Had the same problem with my OT Chevelle, started fine when cold but wouldn't crank when hot. It has a stock Goodwrench 350 in it and I chased down every possibility but the problem turned out to be the starter. Put in a reman and that totally solved it.
Open circuit voltage tells you very little. My voltmeter goes down onto the 9+ volt range as I'm cranking the engine. You need to measure the voltage at the starter, not on the solenoid, but the wire connected directly to the starter, while it's engaged. You may have a faulty connection in the solenoid. You should also measure the voltage drop from the starter ground, which is the engine block, to the negative post of the battery (the actual battery post, not the terminal on the post) while you are cranking. Anything over a few tenths of a volt indicates a problem. Since your engine has started reliably in the past, I would believe that the wire size isn't a problem.
I sped through this, and may have missed something; did the starter continue to draw current and just not be able to turn over the motor, or was it completely dead, as if it had no current going to it at all?
Its always amusing how many change this , replace that , add this , throw $$$ at it answers are posted with a lesser number offering ways to diagnose the problem so you'll know what to repair . What sort of ignition switch is being used ?

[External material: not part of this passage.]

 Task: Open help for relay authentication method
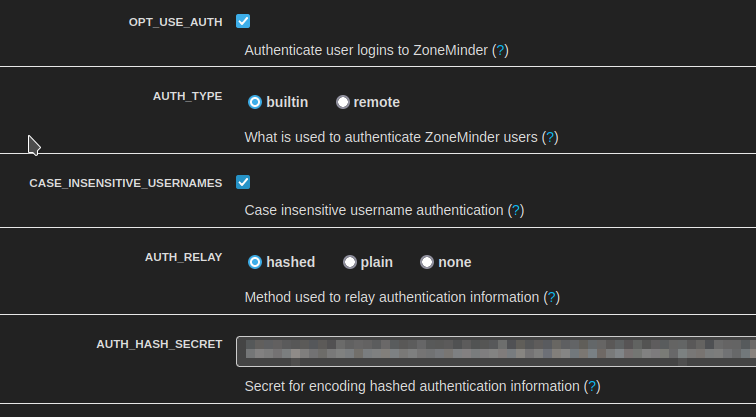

& Does not seem to many Do Not know how to Size battery specs for their needs, The Spec 's The reserve( like gas in yr tank) @ how many Amps per Hour
Ok, I'll be the hillbilly here. Of course it has to happen again to see if it works but it can point you into a direction. Sounds like you indeed have good electrics so we've got an anomaly. It may very well have been just a perfect storm of distributor plate stuck advanced be it weights or vacuum. How hot was it that day? Waited 3 min and maybe the distributor cooled just enough to release the stuck metal and you were all set. And, it hasn't happened again. Everything is everything. So if it was too advanced to start in that moment, sometimes you flood it just a little, the motor speeds up cranking and you're off and running with a very little argument at idle that cleans up immediately. I know, really back alley shit, huh? The worst it could be is a warped plate in the battery that shorted because it too was hot but also cooled enough. How old is the battery? I'm of the opinion you had a rare occurrence of just the right little thing stuck, hot motor besides, enthusiastic compression but not excessive, and all combined to just momentarily give you the finger because it was just being a dick. It's your car, all seems well, what do you think given those thoughts?

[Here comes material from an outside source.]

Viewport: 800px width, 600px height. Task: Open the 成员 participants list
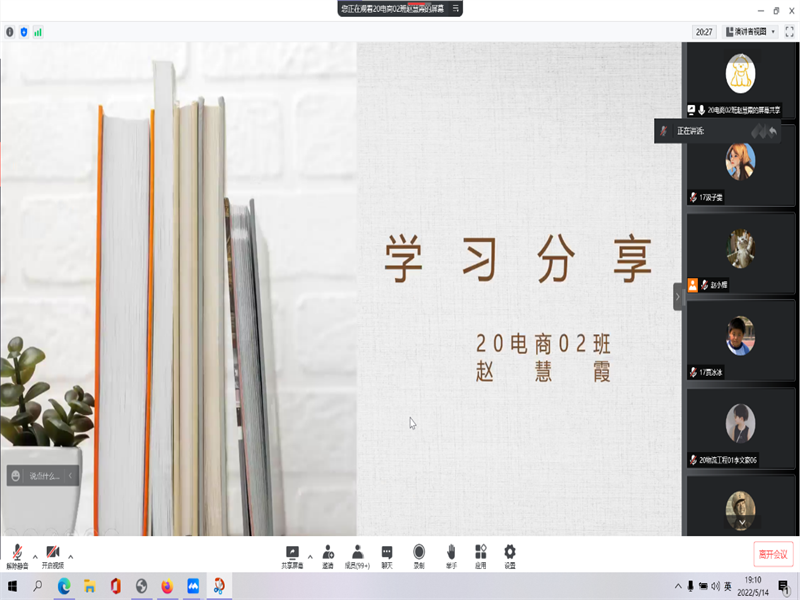coord(357,555)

The correct answer is in these three posts. They usually get it right and don't BS people just to be raising their hand in class. Those Skinny #4 "12" volt cables from the parts house don't carry enough amps to start a V8 with a starter that is a bit heat soaked. Been there, done that own the greasy shirt and a starter I replaced because I thought it was bad but it was cables and not starter. Bad grounds especially where the cable contacts the block because you did not scrape that pretty paint off the block good enough because you didn't want to mess up your perfect engine paint job. Bad connection at battery or at starter. I've bought one of this style of digital read out test light to put in the tool bag in each of my vehicles with some being fancier than this one or at least costing more money but they not only tell you if you have power there they tell you how much power you have or if you have a resistance causing a voltage drop. You can probably get one at the local parts house now but Amazon has a ton of them from 8 to 30 bucks. Right now if you have those skinny "12" volt cables on it replace them with # 1 0r 2 cables and that should be a big help. The other thing is that if it is a Chevy engine and starter make sure that the wire to the S post on the solenoid is large enough gauge, I'm thinking some kits skimp on wire size and that circuit needs the amps to be able to kick in the solenoid, the same reason a lot of us have gone to adding a Ford Solenoid. Doing that gives you full amperage to the Chevy solenoid.
While I can appreciate when one's opinion is met with...skepticism, I wasn't offering an opinion. I just asked a question. I beg to differ. Based on personal experience, and off the advice of a solid mechanic, which admittedly, I'm not, it matters. Mine was a HEI failure. Fixed with a new cap and rotor. I asked google... -Yes, a short circuit in an HEI distributor can prevent an engine from cranking, or it can cause the engine to crank but not start, depending on the nature and location of the short. A short can cause the ignition system to not power up, preventing the starter from engaging or the ignition system from receiving power. Conversely, if the short is in the cap, it could cause a loss of spark to the plugs, leading to a cranking engine that won't fire" The problem is, parts are being change before an actual diagnosis can be made as to what is the problem and what's causing it.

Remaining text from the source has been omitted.